So about your examples: The state for Synth's configuration could be something like "Salt, this is the base configuration for Synth. Please put it there if it doesn't exist. If there already is a file of that name, leave it alone!". This is possible if Salt is to be used for one-time deployment only (a perfectly legit use and probably the right solution for your second example). However the better way (for the first case) is (IMO) to actually never modify the file on the server directly (or only do so temporarily for tuning purposes and such) but instead make a change on your local workstation's git clone of the configuration repo, commit, push and then run Salt. This is the cleanest way of doing administration. Every change is documented (by git). If something goes wrong, you can always go back to a known good state. If somebody who usually does something is not available (at work, on vacation, left the project , ...), somebody else can at least take a look at what has been done in this regard. This can also be very valuable.
Beside that, yesterday I started to look into saltstack tutorials .... we will see. ;)
SaltStack's Getting started is actually a pretty worthwhile read. Note however that Salt can potentially do a ### of a lot more than we'd probably ever need. I basically want to use it for configuration management. It can also do orchestration, agentless runs over SSH, offers the "event reactor" (which I did not even bother to take a closer look at, yet) and can even be used for sophisticated monitoring and things like that.

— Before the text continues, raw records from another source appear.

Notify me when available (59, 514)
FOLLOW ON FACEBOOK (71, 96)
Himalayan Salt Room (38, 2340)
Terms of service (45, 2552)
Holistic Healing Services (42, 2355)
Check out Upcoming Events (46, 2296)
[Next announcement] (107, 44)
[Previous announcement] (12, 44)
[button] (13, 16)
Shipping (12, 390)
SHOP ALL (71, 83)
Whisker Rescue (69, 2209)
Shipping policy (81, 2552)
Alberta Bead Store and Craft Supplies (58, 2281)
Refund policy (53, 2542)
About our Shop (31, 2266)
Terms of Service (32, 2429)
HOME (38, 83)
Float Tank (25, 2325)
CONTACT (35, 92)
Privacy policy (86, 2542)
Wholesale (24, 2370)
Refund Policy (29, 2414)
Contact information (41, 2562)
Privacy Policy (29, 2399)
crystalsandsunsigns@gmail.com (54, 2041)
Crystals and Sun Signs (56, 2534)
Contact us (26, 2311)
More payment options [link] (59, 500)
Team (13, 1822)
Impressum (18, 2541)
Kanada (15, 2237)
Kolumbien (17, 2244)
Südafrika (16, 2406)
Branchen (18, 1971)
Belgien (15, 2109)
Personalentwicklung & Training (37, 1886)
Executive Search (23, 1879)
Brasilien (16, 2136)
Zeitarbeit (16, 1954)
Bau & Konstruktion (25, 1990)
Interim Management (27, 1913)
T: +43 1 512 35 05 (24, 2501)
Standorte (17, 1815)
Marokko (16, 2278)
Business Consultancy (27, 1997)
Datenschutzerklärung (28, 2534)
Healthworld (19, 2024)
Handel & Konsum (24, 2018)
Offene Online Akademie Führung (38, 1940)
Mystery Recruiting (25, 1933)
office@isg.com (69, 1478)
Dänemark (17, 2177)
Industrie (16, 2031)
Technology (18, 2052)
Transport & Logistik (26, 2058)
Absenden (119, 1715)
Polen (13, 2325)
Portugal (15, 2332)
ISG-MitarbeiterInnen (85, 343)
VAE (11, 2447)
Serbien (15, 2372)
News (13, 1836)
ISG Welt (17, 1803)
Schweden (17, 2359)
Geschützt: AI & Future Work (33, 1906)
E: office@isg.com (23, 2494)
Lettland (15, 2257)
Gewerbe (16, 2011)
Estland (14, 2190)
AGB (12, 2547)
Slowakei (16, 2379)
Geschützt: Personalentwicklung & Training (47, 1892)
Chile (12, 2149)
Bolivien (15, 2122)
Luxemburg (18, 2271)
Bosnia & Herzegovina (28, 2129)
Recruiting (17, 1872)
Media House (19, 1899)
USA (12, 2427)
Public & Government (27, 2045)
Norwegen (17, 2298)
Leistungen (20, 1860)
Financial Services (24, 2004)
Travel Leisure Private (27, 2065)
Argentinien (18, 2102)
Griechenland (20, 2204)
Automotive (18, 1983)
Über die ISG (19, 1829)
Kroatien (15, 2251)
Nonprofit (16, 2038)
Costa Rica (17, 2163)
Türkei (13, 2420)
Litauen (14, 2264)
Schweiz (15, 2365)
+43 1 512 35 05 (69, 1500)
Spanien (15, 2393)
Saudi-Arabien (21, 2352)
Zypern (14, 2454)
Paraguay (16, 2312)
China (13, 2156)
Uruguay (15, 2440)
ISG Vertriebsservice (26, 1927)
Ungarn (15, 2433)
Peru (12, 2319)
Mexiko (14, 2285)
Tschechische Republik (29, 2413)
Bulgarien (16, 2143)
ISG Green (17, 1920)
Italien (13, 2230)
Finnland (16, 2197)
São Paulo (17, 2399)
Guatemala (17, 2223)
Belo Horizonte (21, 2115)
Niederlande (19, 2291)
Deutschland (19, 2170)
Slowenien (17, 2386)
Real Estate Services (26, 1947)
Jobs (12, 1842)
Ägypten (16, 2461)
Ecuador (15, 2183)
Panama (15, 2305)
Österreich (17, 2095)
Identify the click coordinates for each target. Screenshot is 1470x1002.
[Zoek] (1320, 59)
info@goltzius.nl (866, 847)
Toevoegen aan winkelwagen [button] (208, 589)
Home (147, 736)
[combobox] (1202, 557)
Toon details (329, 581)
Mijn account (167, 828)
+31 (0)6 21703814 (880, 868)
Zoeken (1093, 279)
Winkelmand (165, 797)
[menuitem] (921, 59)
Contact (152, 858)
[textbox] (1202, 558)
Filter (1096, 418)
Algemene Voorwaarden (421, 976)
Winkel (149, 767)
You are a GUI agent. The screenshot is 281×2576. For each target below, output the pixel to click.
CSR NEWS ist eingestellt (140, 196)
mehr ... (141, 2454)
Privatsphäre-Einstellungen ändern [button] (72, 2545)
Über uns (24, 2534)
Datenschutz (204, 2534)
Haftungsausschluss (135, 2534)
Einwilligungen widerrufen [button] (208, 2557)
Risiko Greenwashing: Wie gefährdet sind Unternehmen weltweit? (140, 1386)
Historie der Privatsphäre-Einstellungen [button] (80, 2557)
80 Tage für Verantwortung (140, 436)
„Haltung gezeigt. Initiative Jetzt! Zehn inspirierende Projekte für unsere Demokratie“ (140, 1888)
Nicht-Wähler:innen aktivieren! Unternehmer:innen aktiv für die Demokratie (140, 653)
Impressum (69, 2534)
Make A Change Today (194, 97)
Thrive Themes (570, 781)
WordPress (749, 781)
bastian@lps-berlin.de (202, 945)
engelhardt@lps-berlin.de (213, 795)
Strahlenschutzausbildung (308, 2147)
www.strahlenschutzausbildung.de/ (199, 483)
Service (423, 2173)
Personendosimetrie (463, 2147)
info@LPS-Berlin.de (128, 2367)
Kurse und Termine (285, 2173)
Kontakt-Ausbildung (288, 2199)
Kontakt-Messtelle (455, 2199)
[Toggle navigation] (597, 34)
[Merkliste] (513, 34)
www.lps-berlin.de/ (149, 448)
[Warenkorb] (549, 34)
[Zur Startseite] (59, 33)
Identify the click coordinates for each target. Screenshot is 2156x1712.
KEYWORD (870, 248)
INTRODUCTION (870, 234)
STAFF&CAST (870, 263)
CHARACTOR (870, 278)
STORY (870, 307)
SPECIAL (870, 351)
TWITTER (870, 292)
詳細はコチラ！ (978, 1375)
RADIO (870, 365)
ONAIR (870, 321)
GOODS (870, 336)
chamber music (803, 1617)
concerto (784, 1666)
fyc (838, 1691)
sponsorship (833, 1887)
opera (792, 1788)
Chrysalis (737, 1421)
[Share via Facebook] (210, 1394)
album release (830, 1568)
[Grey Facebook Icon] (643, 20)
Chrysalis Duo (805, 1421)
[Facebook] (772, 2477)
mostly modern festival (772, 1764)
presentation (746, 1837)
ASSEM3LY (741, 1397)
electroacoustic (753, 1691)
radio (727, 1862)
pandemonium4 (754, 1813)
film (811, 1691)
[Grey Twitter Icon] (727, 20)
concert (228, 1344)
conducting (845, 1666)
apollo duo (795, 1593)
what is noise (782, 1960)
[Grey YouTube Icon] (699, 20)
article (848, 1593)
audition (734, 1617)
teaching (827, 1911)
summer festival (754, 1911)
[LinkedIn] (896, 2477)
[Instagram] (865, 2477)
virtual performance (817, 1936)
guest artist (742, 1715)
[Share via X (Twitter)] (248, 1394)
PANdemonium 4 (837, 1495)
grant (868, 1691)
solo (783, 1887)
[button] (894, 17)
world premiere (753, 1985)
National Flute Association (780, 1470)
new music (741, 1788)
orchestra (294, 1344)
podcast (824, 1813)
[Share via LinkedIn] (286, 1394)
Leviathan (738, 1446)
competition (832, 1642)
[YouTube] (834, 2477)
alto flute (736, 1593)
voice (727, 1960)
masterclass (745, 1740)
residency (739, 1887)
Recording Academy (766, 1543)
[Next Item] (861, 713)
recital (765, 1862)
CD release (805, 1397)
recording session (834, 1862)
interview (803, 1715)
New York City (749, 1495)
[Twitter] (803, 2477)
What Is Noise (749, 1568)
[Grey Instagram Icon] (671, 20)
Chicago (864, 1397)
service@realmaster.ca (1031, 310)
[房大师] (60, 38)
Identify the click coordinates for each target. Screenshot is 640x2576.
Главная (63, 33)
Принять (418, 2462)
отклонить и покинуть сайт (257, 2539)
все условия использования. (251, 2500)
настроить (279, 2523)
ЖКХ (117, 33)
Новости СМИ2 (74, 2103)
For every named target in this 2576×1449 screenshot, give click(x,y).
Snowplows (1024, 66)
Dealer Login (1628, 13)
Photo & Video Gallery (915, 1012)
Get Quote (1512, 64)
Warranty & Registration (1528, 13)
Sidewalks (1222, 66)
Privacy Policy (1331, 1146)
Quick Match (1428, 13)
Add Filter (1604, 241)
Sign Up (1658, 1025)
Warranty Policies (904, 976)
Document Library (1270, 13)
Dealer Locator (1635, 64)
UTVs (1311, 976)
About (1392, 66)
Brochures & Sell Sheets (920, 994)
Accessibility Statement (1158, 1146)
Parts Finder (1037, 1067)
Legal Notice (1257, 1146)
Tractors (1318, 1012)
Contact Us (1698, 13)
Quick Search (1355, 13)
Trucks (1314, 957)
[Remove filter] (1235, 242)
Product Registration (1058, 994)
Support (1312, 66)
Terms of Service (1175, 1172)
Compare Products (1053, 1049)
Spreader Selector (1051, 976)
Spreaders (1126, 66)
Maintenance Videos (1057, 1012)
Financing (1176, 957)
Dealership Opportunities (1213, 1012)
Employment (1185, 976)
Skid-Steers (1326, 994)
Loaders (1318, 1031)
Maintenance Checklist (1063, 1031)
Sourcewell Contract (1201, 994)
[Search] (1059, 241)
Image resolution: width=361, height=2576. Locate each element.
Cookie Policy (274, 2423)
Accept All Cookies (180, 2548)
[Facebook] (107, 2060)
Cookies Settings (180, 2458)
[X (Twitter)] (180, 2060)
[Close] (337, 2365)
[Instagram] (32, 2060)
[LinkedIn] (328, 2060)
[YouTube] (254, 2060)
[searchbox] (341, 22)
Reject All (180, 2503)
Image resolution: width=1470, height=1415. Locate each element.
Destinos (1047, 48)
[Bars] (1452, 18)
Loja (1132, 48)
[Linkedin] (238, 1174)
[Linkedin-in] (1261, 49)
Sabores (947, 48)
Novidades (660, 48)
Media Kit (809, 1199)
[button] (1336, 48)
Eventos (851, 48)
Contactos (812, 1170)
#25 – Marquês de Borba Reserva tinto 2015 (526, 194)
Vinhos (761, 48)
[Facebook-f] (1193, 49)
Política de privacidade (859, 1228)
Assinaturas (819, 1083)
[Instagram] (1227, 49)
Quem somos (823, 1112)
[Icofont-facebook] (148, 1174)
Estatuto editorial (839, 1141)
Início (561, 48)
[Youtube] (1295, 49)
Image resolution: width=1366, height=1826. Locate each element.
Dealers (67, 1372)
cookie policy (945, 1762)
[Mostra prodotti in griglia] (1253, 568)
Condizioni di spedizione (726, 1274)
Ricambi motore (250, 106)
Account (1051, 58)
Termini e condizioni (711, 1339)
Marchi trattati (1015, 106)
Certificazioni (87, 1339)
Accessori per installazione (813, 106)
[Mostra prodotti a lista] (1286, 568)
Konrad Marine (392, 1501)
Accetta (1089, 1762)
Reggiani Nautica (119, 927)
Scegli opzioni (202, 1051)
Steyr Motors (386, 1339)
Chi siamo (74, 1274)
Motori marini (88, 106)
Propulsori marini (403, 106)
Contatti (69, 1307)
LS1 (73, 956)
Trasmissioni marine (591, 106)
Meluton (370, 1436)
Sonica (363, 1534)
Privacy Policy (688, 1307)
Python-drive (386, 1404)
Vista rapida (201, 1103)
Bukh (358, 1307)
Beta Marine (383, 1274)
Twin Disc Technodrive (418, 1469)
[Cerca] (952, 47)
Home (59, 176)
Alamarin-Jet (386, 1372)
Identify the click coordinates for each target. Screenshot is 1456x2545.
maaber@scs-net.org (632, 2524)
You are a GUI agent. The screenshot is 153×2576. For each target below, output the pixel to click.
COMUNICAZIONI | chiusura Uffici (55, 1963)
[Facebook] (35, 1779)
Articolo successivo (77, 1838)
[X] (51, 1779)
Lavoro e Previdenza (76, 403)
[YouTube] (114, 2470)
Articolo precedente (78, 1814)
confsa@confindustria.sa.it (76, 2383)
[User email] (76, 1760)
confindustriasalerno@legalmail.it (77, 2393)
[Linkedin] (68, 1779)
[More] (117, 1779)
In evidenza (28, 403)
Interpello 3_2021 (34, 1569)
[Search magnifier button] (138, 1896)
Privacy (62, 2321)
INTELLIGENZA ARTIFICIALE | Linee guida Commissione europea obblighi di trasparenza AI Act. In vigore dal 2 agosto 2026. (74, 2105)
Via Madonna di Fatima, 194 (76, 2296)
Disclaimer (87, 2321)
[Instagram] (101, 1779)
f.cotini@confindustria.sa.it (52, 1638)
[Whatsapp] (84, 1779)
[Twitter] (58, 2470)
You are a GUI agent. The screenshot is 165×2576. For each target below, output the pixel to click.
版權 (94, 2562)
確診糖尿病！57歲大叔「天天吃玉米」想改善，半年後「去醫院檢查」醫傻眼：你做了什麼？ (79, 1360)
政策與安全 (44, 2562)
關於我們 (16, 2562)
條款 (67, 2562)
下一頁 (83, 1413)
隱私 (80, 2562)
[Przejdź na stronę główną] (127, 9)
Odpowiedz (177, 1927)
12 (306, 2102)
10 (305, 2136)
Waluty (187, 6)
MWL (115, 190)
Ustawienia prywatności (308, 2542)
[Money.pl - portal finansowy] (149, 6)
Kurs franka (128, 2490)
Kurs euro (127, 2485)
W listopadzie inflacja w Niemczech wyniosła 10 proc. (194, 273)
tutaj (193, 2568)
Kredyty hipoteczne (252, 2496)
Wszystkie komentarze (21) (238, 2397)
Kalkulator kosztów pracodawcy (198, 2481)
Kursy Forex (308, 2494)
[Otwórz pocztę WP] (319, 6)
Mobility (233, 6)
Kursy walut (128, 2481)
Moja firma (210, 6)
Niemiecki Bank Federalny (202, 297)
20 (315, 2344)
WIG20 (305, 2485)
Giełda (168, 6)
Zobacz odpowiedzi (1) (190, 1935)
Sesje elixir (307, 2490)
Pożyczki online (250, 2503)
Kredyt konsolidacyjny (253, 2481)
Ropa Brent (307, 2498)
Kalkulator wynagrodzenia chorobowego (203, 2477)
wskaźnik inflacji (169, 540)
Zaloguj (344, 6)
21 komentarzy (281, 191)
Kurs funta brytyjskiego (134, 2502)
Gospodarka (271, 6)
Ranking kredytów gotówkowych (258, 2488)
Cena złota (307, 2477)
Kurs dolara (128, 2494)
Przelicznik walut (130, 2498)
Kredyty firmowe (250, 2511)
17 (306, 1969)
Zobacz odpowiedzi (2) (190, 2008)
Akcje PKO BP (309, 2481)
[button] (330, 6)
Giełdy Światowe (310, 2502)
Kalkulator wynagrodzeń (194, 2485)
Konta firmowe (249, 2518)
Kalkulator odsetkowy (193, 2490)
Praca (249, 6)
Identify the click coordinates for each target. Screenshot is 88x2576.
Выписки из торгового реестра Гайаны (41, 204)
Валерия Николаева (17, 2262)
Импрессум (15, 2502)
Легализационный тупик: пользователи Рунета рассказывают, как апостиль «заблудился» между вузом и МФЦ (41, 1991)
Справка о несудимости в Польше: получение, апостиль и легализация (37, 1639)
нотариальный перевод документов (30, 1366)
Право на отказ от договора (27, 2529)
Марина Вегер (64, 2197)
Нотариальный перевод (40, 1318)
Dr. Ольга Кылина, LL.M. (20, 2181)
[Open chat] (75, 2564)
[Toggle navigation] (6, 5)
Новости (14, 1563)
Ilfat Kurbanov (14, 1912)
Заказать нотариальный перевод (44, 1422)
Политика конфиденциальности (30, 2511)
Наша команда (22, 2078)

Well, the monitoring aspect could in fact be interesting for us some time in the future. Knowing when your services are down is always a good thing after all! ;) And since Salt knows what state the various system resources should be in, it can also be used to monitor those. In fact using the reactor I think some kind of "self healing" could even be implemented ("Hey, that machine's web jail is not running but my state says it should! Better try to start it up again!").

This whole topic is huge. However while I want to concentrate on a few rather simple things, I also wanted to let you know how much potential this thing actually has. And the basics are fortunately rather simple. I hope that I'll be able to convince you of the benefits of using a system like Salt. I won't give up easily, but if I really can't, I'll propose Puppet/Chef/Ansible! :lol: While I don't like especially Puppet much, it's still just so much better of doing stuff manually like in the 90's... So you've been warned. You better like Salt. :P :mrgreen:
ASX
Posts: 988
Joined: Wed May 06, 2015 12:46 pm

Re: SaltStack states

Post by ASX »

You must be looking for a career as book's author. :)

Actually I read the "getting started" part of saltstack, not completely, but enough to get an idea about what it is about.

But is seems you misunderstood the aim of my questions, which are not specific to synth, were just an exemplification of the fact that by "automating" such tasks you might overlook something else.

On a completely different industry, aviation, airplanes and pilots, there exists a similar issue, that in the latest years is becoming increasingly worrying: it happens when autopilot disengage (for whatever reason) and pilots sometimes are unable to recover the flight control.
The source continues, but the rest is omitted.